[Written request]: Output as a JSON list of strings, one per line and omitting blank lines, the entries starting at the line containing "This screenshot has height=913, width=1316." and ending at the line containing "will click(1003, 36).", both lines included.

[Excerpted records]:
+ + + +

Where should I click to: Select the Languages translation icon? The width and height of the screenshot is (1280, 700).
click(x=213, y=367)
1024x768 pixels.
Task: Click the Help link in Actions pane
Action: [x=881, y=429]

+ + + +

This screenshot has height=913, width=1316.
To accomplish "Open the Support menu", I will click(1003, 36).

+ + + +

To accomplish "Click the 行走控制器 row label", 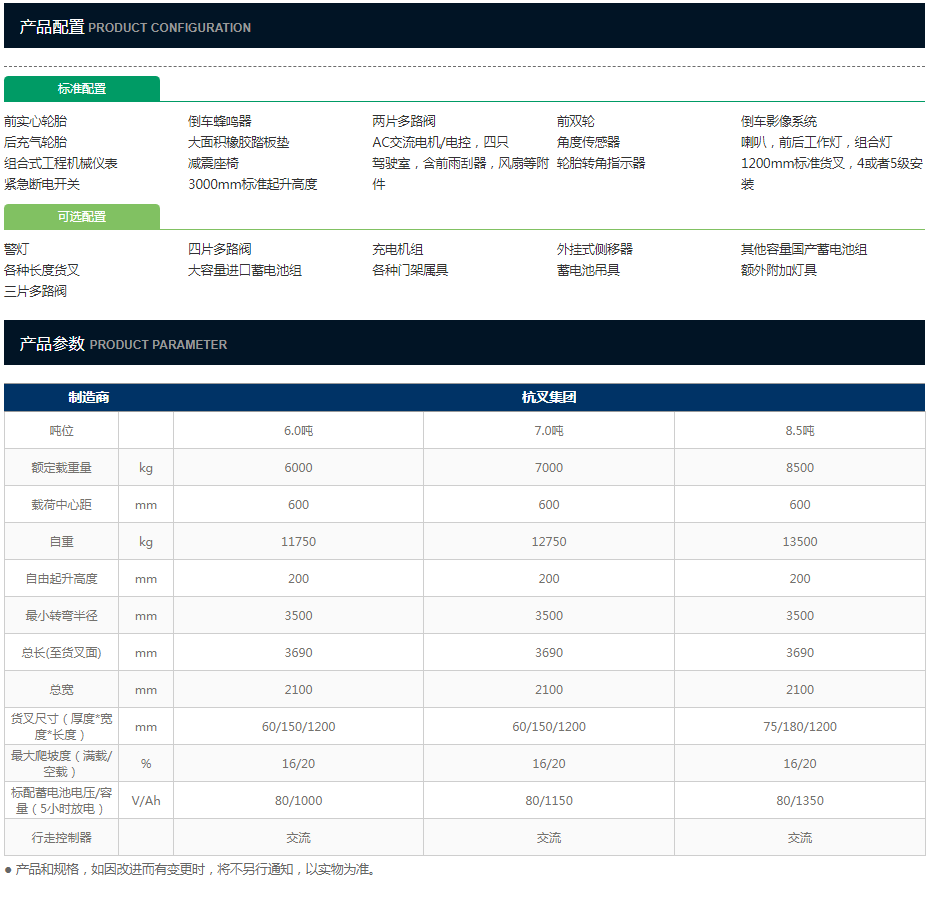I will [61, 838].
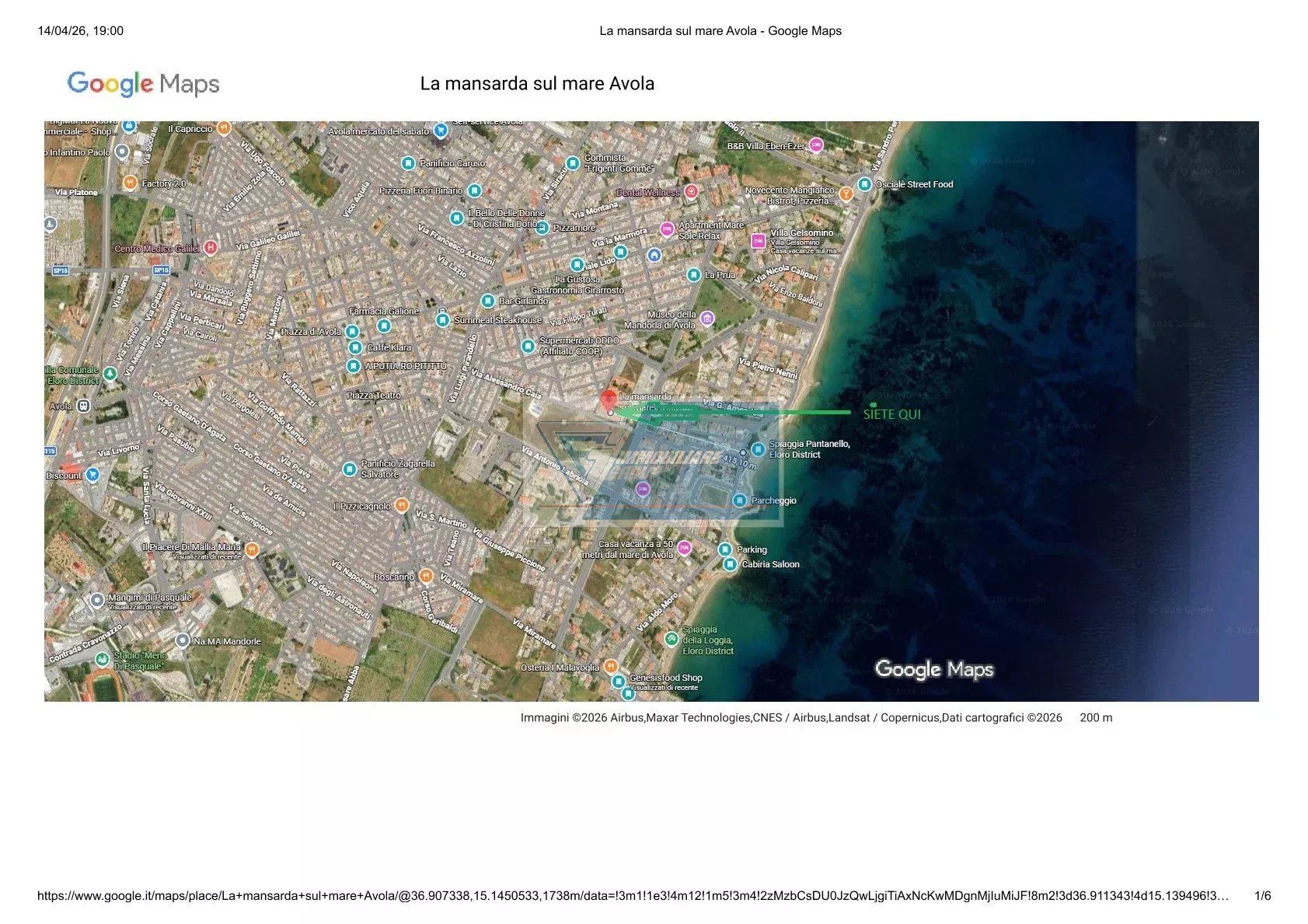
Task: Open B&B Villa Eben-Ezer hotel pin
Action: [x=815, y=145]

+ + + +

[Answer in full]:
[
  "This screenshot has height=913, width=1316.",
  "To accomplish \"Open the Support menu\", I will click(1003, 36)."
]